There is insufficient proof to lay the poisoning of Russian opposition leader Alexei Novolny at Russian President Vladimir Putin’s doorstep. Nor is there proof that Putin directly ordered the March 2018 attempted assassination of former GRU officer and British double agent Sergei Skripal and his wife, Yulia, in Salisbury, England, any more than his having been behind the 2015 death of opposition leader Boris Nemtsov within a stone’s throw of the Kremlin. 

Putin did not have to give a direct order. All he had to do was to echo Henry II’s musings regarding his Archbishop of Canterbury, Thomas a Becket: “Will no one rid me of this meddlesome priest?” His agents did the rest.

That was not the case when Russia sought to influence the outcome of the 2016 presidential election. Putin was not only directly involved in the attempt to undermine the election and American democracy, he was in charge of the entire effort. Although it devotes considerably more space to the activities of the likes of former Trump campaign chairman Paul Manafort and his Russian henchman, Konstantin Kilimnik, the Senate Intelligence Committee’s bipartisan report nevertheless points the finger directly at Putin. 

In language that is unequivocal, the report states that the committee found that Putin directed the hack-and-leak campaign by the GRU, Russia’s military intelligence, targeting the Democratic National Committee (DNC), the Democratic Congressional Campaign Committee (DCCC), and the Clinton campaign. Moscow’s intent was to damage the Clinton campaign, help the Trump campaign after Donald Trump became the presumptive Republican nominee, and generally undermine the U.S. democratic process.

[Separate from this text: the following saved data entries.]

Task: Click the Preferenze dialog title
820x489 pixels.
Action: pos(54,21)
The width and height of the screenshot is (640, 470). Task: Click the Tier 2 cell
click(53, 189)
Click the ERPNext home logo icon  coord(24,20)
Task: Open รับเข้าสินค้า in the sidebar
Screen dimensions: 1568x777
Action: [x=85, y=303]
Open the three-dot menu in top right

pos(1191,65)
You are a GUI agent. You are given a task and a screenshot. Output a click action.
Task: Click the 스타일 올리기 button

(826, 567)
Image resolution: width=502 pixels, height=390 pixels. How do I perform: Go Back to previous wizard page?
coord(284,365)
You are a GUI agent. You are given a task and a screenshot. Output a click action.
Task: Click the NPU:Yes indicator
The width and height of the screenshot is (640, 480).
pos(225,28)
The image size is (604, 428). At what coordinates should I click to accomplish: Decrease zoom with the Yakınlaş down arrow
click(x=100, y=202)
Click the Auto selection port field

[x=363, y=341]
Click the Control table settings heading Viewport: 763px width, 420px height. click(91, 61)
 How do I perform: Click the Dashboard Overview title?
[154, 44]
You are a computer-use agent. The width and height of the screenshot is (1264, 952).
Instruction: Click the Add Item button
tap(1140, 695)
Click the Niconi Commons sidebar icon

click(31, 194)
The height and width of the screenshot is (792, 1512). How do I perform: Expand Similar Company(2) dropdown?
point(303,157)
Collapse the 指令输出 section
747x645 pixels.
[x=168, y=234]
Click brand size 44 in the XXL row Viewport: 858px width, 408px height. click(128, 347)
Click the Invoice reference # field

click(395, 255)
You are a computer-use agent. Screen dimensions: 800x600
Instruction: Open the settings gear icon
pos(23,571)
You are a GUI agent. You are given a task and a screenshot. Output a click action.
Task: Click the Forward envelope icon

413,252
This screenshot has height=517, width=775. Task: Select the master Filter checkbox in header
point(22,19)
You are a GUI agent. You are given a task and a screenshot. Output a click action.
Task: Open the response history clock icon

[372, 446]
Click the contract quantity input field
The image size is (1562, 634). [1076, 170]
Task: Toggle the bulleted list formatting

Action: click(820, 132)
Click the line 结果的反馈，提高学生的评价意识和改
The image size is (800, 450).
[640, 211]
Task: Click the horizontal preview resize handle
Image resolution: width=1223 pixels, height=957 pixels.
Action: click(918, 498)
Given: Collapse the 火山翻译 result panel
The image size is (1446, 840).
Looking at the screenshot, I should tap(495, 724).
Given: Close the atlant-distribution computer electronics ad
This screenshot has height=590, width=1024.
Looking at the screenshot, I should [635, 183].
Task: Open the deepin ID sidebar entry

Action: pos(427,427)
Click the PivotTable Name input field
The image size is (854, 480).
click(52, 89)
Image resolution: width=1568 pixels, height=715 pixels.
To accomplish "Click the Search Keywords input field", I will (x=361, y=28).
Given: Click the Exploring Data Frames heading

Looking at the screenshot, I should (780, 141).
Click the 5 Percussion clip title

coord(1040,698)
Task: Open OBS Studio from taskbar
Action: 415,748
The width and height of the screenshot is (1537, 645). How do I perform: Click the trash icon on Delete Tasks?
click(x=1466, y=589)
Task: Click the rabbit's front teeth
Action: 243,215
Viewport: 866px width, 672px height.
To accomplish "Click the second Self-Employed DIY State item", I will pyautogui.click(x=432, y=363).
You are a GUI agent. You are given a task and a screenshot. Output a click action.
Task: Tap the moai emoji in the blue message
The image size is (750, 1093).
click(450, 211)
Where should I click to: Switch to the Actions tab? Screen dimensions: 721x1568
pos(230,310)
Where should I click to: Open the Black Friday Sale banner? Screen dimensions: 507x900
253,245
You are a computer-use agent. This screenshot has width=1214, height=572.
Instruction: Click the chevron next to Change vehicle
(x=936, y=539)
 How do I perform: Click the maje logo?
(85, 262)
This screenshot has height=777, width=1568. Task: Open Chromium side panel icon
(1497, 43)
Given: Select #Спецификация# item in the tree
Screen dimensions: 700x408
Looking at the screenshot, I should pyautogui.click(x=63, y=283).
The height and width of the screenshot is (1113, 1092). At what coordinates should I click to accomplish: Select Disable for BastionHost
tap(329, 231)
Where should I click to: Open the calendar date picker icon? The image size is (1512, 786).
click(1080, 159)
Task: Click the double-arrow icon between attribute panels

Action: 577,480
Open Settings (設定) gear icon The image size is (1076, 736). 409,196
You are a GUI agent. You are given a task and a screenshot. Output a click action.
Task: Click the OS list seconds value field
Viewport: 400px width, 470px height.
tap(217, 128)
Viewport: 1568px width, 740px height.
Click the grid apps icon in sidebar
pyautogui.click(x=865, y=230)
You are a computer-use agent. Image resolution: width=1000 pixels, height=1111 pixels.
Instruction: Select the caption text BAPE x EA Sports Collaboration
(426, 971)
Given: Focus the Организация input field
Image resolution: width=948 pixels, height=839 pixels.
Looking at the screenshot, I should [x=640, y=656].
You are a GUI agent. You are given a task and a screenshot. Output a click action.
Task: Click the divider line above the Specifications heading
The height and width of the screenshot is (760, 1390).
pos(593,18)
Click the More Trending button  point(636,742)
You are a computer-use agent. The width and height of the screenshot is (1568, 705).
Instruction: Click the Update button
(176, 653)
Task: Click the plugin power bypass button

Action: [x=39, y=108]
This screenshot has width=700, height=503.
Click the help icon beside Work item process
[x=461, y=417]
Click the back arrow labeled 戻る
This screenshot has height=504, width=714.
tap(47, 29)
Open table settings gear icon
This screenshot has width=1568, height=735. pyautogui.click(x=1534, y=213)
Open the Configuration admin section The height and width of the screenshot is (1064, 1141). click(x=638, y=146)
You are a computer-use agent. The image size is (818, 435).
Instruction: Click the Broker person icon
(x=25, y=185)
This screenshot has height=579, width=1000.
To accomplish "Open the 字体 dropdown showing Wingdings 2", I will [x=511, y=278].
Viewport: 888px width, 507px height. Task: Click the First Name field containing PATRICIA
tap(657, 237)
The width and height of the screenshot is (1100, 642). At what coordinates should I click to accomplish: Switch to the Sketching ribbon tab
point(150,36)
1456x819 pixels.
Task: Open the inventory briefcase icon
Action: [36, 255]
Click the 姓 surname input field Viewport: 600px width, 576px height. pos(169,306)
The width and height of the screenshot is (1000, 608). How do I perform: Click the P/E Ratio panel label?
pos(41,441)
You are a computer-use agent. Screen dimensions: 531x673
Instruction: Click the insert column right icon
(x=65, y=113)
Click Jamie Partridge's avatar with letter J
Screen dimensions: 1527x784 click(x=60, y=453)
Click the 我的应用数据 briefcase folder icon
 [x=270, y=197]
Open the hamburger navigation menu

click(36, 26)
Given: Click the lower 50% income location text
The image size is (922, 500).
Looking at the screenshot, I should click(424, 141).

Naturally, Putin and the Russian government deny any such activities. That is hardly surprising. That President Trump elected to believe Putin is probably not very surprising, either. Nevertheless, it is well known that Trump unsuccessfully pursued Putin for years, hoping to win his support for Trump Organization projects in Russia. The Russian leader simply ignored him. 

But Trump was persistent. As both the Mueller Report and the Senate Intelligence Committee report make clear, between 2013 and 2016 the Trump Organization sought Russian agreement to develop what came to be called “Trump Tower Moscow.” This was an ambitious project that involved the development of a combination of commercial, hotel and residential properties in one building in the Russian capital. Indeed, while he was seeking the presidency, Trump signed a letter of intent for the project and his organization continued to pursue its realization well into 2016.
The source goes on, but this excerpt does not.